Lo ví arder, sin sentir nada, incluso, pasados par de minutos perdí mi interés. Pasee la vista alrededor de las baldosas rojas del suelo, el jardín y las lámparas de las paredes antes de ingresar a la casa a por un refresco y por una bolsa donde finalmente recoger las cenizas de mi delito, asegurándome de que no se pudiese distinguir nada incriminatorio de los trozos más grandes.

Me dirigí al frente de la casa entonces. Atravesé el camino rodeado de plantas de rosas rojas que tan arduamente cuidaba Estela en sus tiempos libres y arrojé la bolsa con cenizas directo al cesto de basura.

Justo cuando bajaba la tapa, sintiendo una especie de ¿Paz? Tal vez. Una voz bajita y fangosa pronunció mi nombre a la distancia. 

Me volví a la casa de al lado, encontrándome a Marthica justo en el borde entre su terreno y el nuestro. La encorvada mujer con más arrugas que cabellos me sonrió con la dulzura que supuse que tendrían las abuelas. —Luka. Justo estaba pensando en ti, hijo. –Hizo el intento de limpiar sus manos manchadas de negro con un delantal que tenía en torno a su habitual pijama de flores tropicales.  —Preparé algunas galletas con chispas de chocolate. Espera aquí un segundo mientras te traigo algunas.

Sonreí de lado, tratando de no soltar una risita baja ante lo cubierta de hollín que estaba Martha. Incluso Oscuro tenía la decencia de guardar silencio cerca de la mujer. —¿Otra vez tuvo problemas con el horno?

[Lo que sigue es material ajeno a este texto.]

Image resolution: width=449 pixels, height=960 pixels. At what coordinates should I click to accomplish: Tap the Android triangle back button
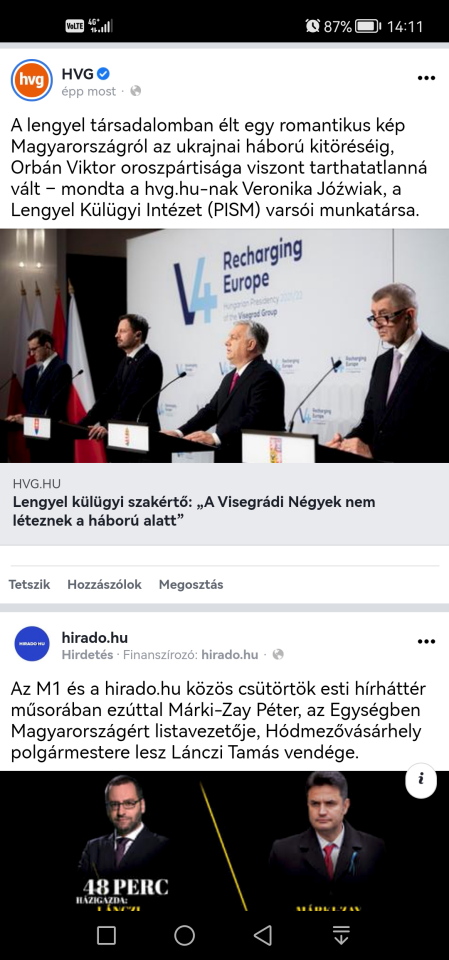click(x=262, y=936)
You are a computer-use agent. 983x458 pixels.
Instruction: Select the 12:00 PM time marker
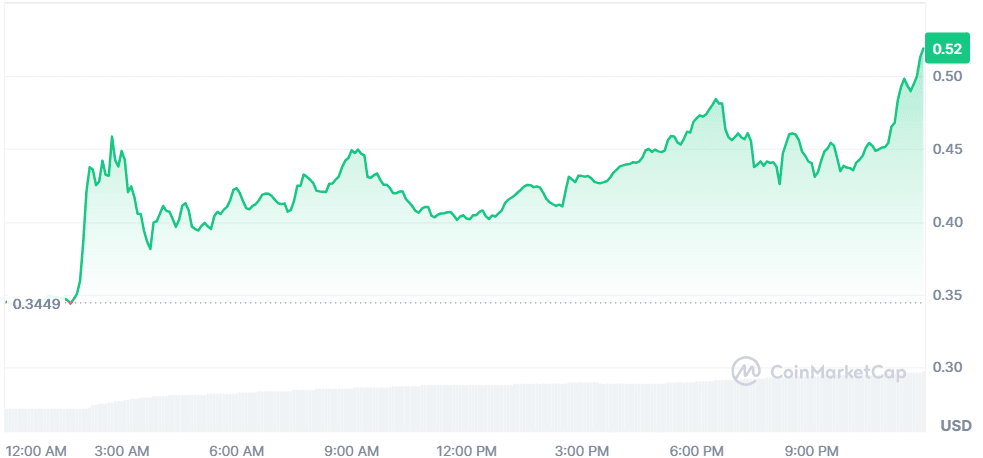(x=467, y=451)
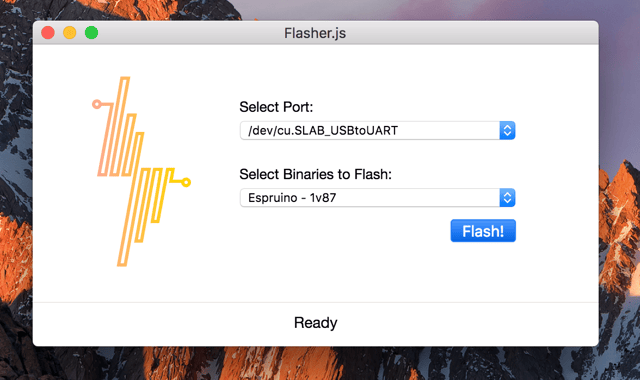Click the upper peach bars of the logo
Viewport: 640px width, 380px height.
[x=120, y=131]
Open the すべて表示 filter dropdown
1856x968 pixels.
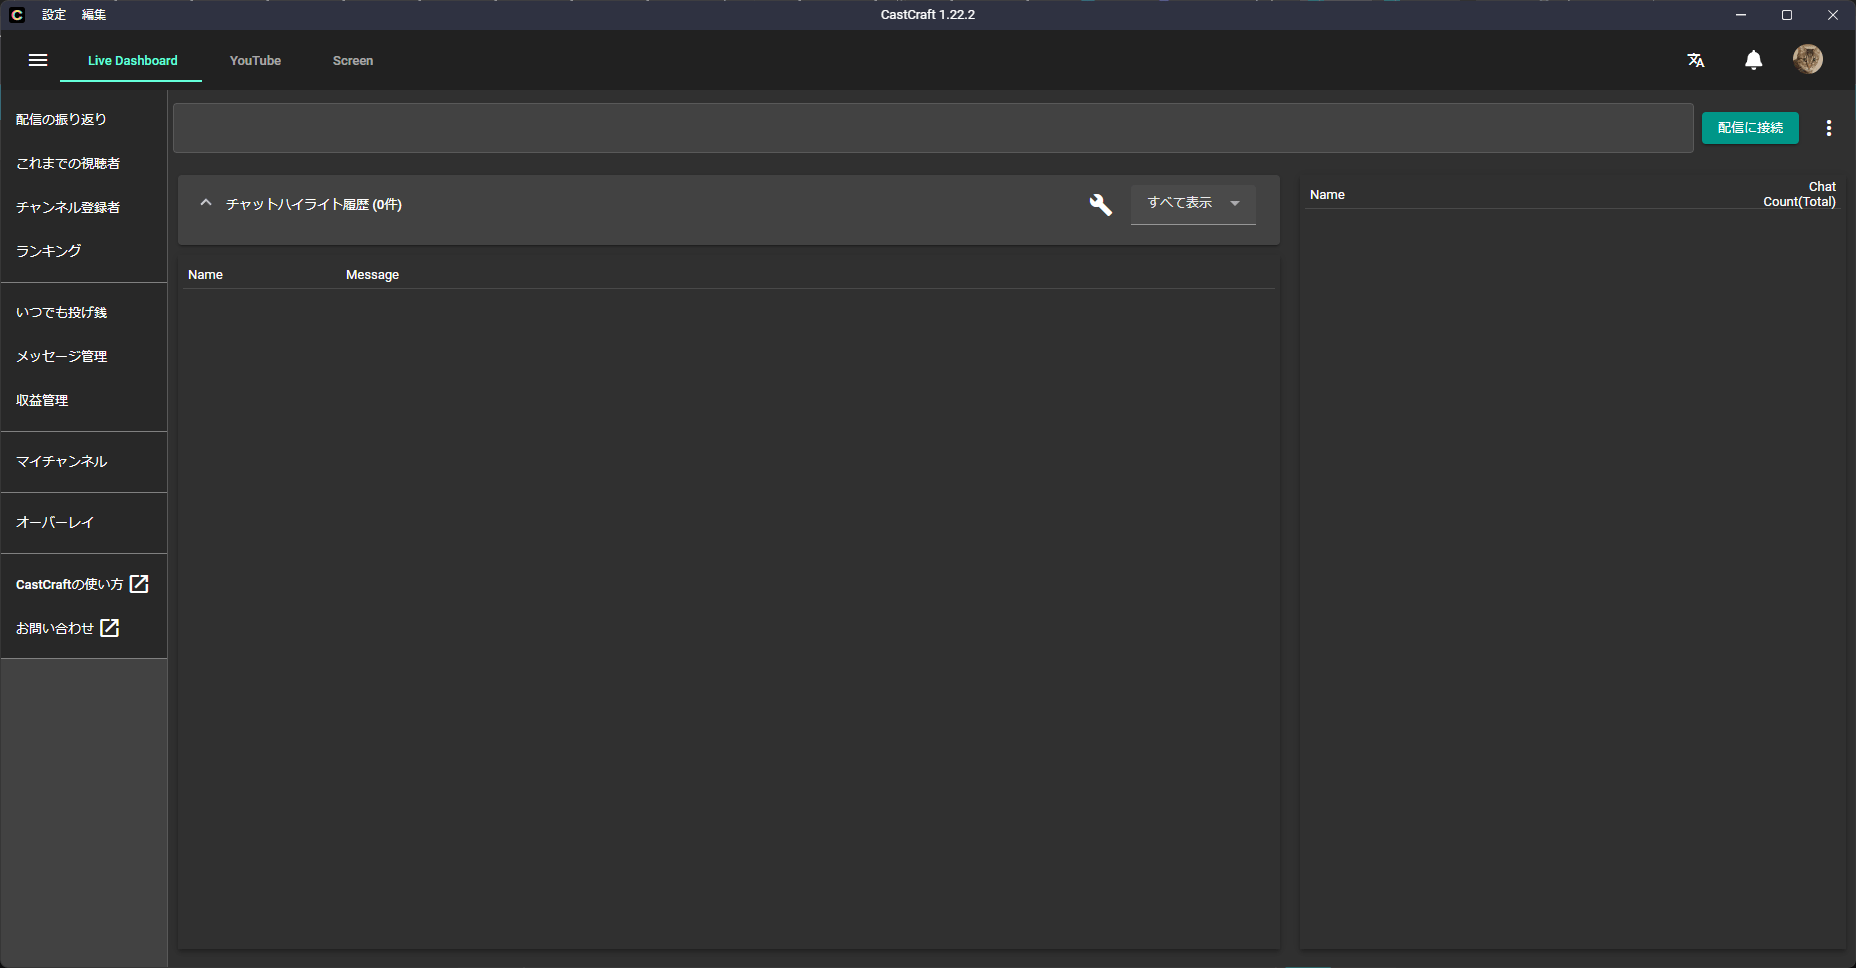(1193, 204)
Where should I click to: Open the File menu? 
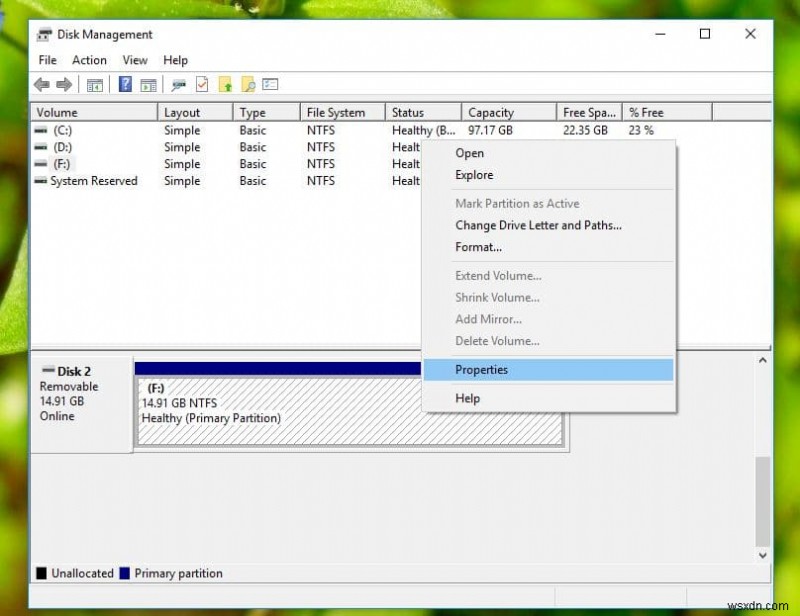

Martha, quien había comenzado a emprender una lenta -Desesperantemente lenta- marcha a su puerta, se detuvo y giro la cabeza asintiendo con un poco de vergüenza. —Ese gastado cacharro, le había dicho a Stev que lo cambiara hace muchos años, pero nunca me escuchó, ese viejo terco.

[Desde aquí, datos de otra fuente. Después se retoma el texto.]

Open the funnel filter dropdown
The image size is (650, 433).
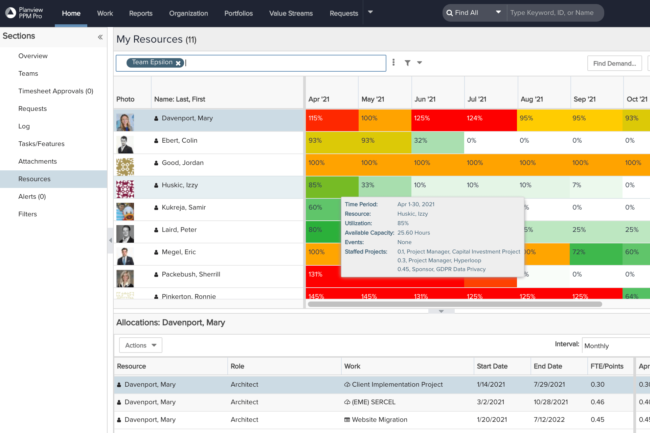pos(409,62)
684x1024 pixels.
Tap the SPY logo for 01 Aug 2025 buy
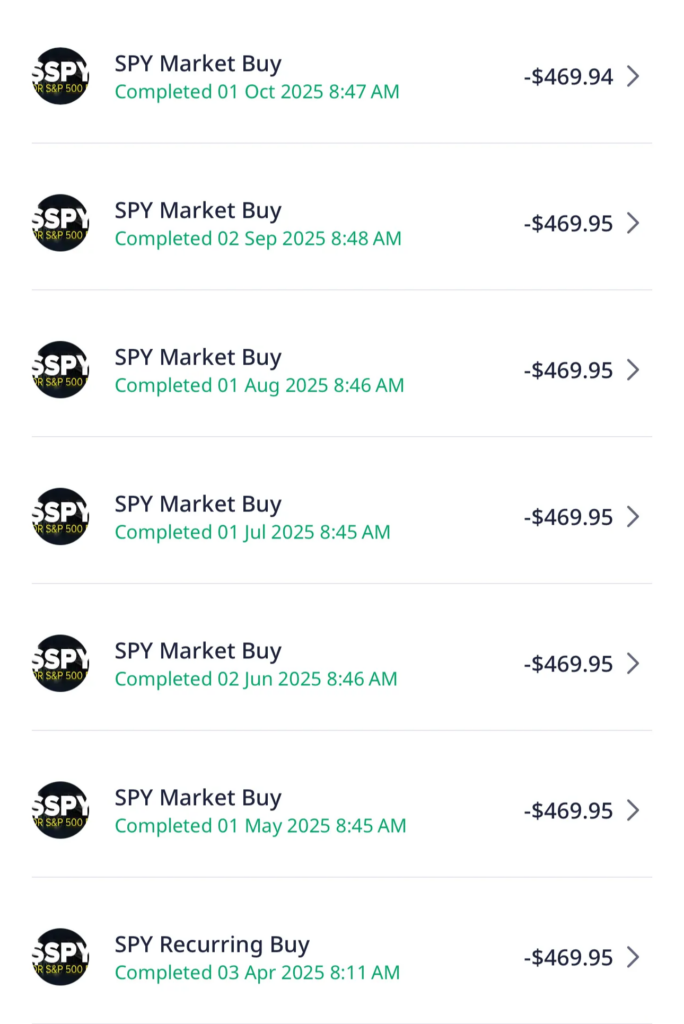click(61, 370)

La dulzura en su voz iba discorde totalmente a sus palabras. —Dejeme echarle una mano mientras pruebo sus galletas. –Ofrecí. Era una vieja orgullosa y terca, no le gustaba pedir ayuda la mayoría del tiempo. Al principio, acudía a su casa por las demandas de mamá, aunque ya era más por iniciativa propia. Descubrí que la solitaria señora y yo teníamos algunas cosas en común, entre ellas, nuestro gusto por el arte. 

Martha volvió a asentir, aumentando la oferta con un vaso de leche a cambio de mis servicios en su hogar. Era una cosa arrugada y tierna que desde la muerte de su esposo, pasaba la mayor parte del tiempo sola, a excepción de las ocasionales visitas de su hijo y nieta.

Comencé a seguirla a su hogar entonces, lentamente y sin necesidad de decir otra cosa. Claro, no sin antes notar con irritación el mismo auto negro dar su habitual recorrido por mi calle. Resistí el impulso de Oscuro de mostrarle la longitud de mi dedo corazón y cerré la puerta detrás de mí.